_TASK INSTRUCTIONS_
Copy out word for word the line with "LES CONFÉRENCES HDI (1521, 1332)" and the lines that follow it in the listing below, up to the final one.

■ ■ ■

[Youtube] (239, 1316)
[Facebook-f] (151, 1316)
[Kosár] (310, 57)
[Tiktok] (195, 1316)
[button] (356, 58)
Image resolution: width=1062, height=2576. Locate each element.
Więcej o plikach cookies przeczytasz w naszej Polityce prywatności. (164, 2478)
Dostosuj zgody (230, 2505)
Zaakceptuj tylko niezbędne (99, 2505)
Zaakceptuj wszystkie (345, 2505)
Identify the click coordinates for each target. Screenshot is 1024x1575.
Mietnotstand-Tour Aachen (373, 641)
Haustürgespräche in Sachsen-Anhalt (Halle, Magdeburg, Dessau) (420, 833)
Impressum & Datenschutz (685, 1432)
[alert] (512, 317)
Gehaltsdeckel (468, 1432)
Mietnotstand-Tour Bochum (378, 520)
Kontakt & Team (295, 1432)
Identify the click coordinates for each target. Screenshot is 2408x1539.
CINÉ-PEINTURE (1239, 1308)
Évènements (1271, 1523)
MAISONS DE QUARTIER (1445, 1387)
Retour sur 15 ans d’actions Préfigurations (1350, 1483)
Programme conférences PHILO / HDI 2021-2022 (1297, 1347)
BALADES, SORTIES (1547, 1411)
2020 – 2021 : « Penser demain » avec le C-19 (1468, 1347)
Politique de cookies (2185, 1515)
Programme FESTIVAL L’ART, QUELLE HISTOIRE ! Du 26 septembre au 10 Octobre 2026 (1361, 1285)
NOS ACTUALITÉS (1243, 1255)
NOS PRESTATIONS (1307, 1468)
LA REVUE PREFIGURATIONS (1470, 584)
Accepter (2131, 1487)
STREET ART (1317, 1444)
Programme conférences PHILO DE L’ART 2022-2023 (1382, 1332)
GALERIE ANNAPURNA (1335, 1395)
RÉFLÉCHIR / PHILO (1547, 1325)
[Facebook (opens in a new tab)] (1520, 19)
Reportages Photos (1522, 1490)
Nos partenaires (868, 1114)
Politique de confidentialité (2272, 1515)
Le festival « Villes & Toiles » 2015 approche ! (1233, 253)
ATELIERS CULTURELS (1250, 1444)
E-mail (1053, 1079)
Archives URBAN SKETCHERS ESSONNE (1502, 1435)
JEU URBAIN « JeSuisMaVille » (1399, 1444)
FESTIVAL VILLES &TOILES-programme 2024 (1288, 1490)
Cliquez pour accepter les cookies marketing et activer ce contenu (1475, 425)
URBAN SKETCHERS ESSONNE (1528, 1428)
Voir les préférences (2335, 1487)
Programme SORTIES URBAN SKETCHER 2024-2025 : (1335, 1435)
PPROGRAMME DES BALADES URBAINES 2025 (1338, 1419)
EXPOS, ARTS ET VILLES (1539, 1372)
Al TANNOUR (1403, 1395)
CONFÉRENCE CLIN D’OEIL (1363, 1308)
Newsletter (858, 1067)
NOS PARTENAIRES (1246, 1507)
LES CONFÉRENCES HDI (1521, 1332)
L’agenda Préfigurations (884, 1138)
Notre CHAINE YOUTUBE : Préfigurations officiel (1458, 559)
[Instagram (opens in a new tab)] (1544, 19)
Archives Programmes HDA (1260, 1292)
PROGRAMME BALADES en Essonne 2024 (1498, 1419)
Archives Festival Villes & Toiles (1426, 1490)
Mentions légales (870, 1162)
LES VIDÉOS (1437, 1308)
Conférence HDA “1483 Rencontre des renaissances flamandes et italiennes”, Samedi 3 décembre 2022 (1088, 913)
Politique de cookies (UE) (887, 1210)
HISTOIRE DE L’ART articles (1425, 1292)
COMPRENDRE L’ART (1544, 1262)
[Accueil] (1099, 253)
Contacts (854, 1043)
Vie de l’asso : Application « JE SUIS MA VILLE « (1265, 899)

■ ■ ■

_SOLVED EXERCISE_
LES CONFÉRENCES HDI (1521, 1332)
L’agenda Préfigurations (884, 1138)
Notre CHAINE YOUTUBE : Préfigurations officiel (1458, 559)
[Instagram (opens in a new tab)] (1544, 19)
Archives Programmes HDA (1260, 1292)
PROGRAMME BALADES en Essonne 2024 (1498, 1419)
Archives Festival Villes & Toiles (1426, 1490)
Mentions légales (870, 1162)
LES VIDÉOS (1437, 1308)
Conférence HDA “1483 Rencontre des renaissances flamandes et italiennes”, Samedi 3 décembre 2022 (1088, 913)
Politique de cookies (UE) (887, 1210)
HISTOIRE DE L’ART articles (1425, 1292)
COMPRENDRE L’ART (1544, 1262)
[Accueil] (1099, 253)
Contacts (854, 1043)
Vie de l’asso : Application « JE SUIS MA VILLE « (1265, 899)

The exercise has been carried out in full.